He skidded to a stop just as the shadows split apart.
And then, it stepped forward.
Not a Forsaken.
Not a Warbringer.
Something worse.
Cain's chest tightened as he stared up at the figure looming before him.
It wasn't tall like the Warbringers. It wasn't shifting and formless like the Forsaken.
It was human.
Almost.
A man stood in the darkness, clad in deep, abyssal armor, the plates woven with shifting tendrils of shadow that pulsed like they were alive. His face was obscured, a hood covering his features, but Cain could see the faintest glimmer of golden eyes beneath the fabric.
Not just golden.
Titan gold.
Cain's breath caught.
The man lifted his head.
"So this is what remains."
His voice was deep, layered, resonating with something too vast to be human.
Cain's entire body locked up.
Not because of fear.
Because his Titan Core responded.
The moment the man spoke, Cain's own energy shifted, pulsing in sync with something deep inside the abyss.
He wasn't just some wandering entity.
He was tied to Cain.
"Who—" Cain's voice faltered. "Who the hell are you?"
The man took a step forward. The ground didn't shake.
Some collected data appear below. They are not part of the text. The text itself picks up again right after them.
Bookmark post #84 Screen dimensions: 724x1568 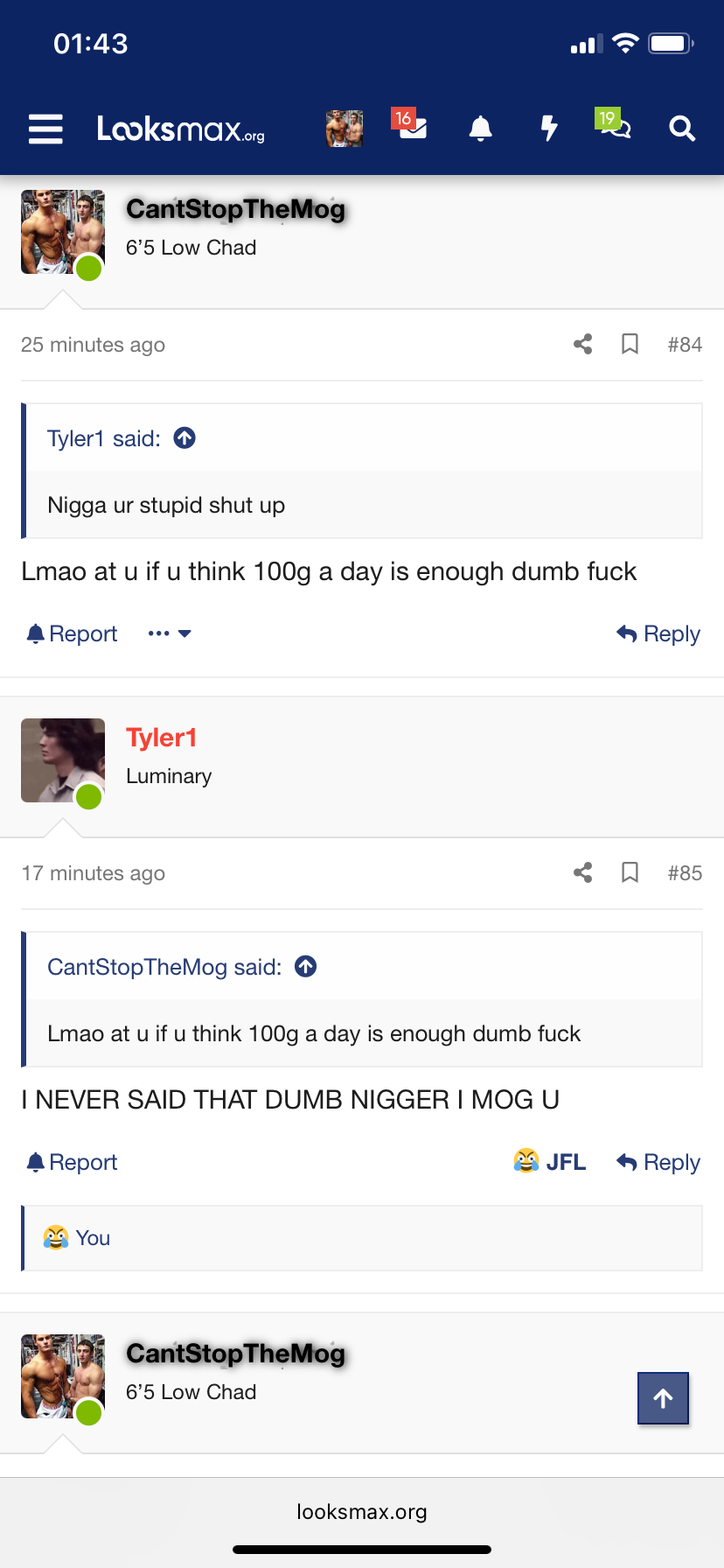pos(630,344)
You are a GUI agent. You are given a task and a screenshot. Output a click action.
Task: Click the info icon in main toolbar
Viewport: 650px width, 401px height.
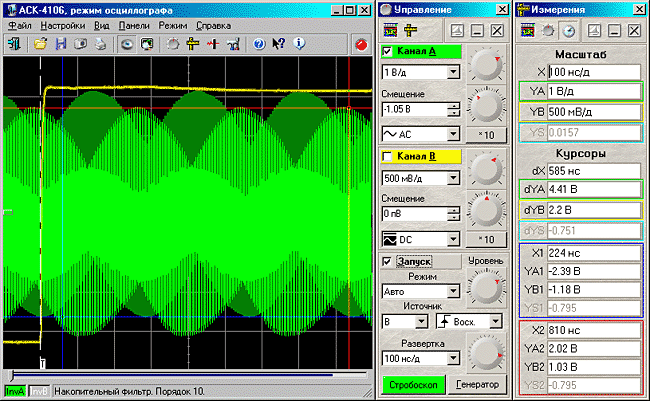299,45
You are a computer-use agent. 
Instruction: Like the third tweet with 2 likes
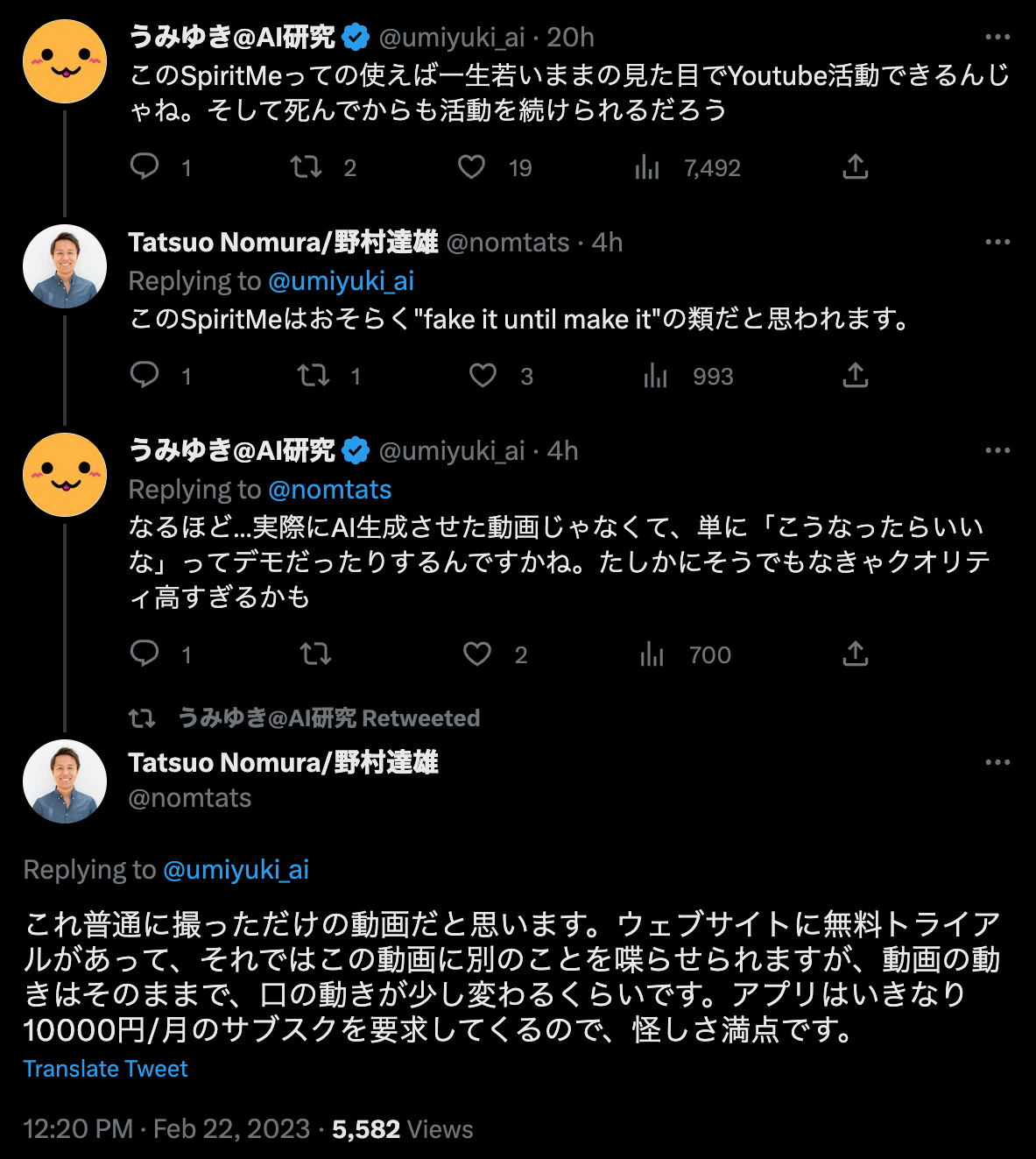[x=477, y=654]
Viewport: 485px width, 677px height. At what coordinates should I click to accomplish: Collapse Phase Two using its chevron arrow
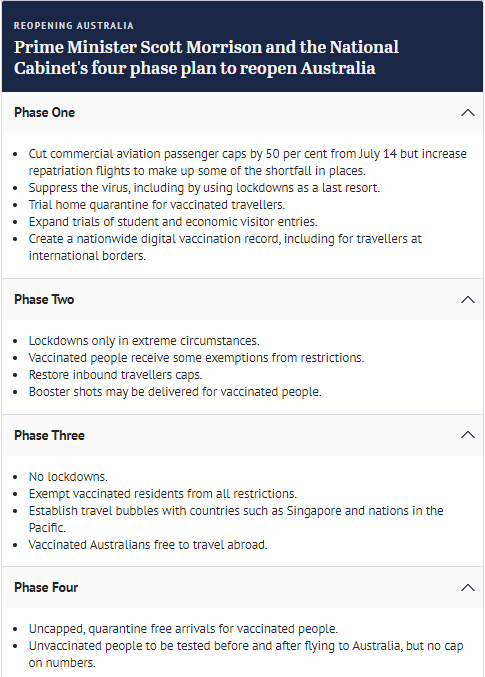pos(468,300)
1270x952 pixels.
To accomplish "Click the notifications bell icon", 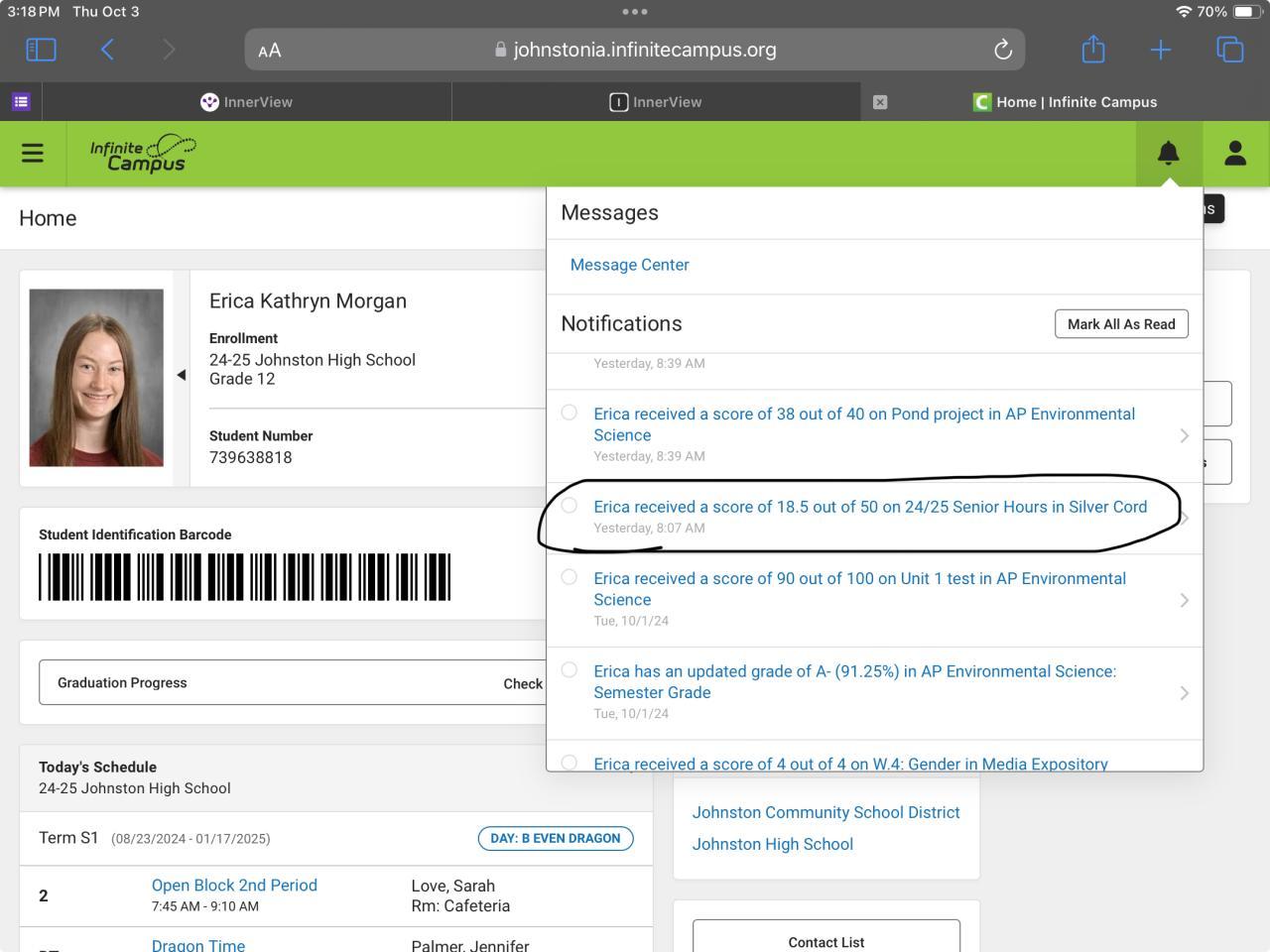I will point(1168,153).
The abyss itself moved with him.
"You do not recognize what stands before you?" The man exhaled slowly, as if disappointed. "Perhaps the purge was more effective than I expected."
Cain forced himself to remain steady, even as every instinct screamed that he wasn't ready for this fight.
"You were waiting for me," Cain said.
The man's lips curled slightly beneath the hood. "Not you."
The shadows twisted violently, swirling around the two of them like a storm held back by will alone.
"I was waiting for what you will become."
Cain tensed.
"And I am here to see if you are worthy of it."
The Titan Core inside Cain surged—violently, as if trying to tear free from his body. His breath hitched, his muscles locking as pain erupted through his chest.
It was reacting to the man.
Or rather—to something inside him.
Cain's mind raced. Who was this? What was this?
His Titan Core had responded to the Forsaken. It had recognized them.
But this?
This was something far more dangerous.
"You are broken," the man murmured, tilting his head slightly. "But you do not need to be."
Cain tried to move—tried to step back—but his body refused.
He was locked in place.
"Your ancestors were stronger than you," the man said, his voice almost disappointed. "They understood what we were meant to be."
Cain clenched his jaw. "I don't care about the past."
"No," the man mused. "You care only about survival."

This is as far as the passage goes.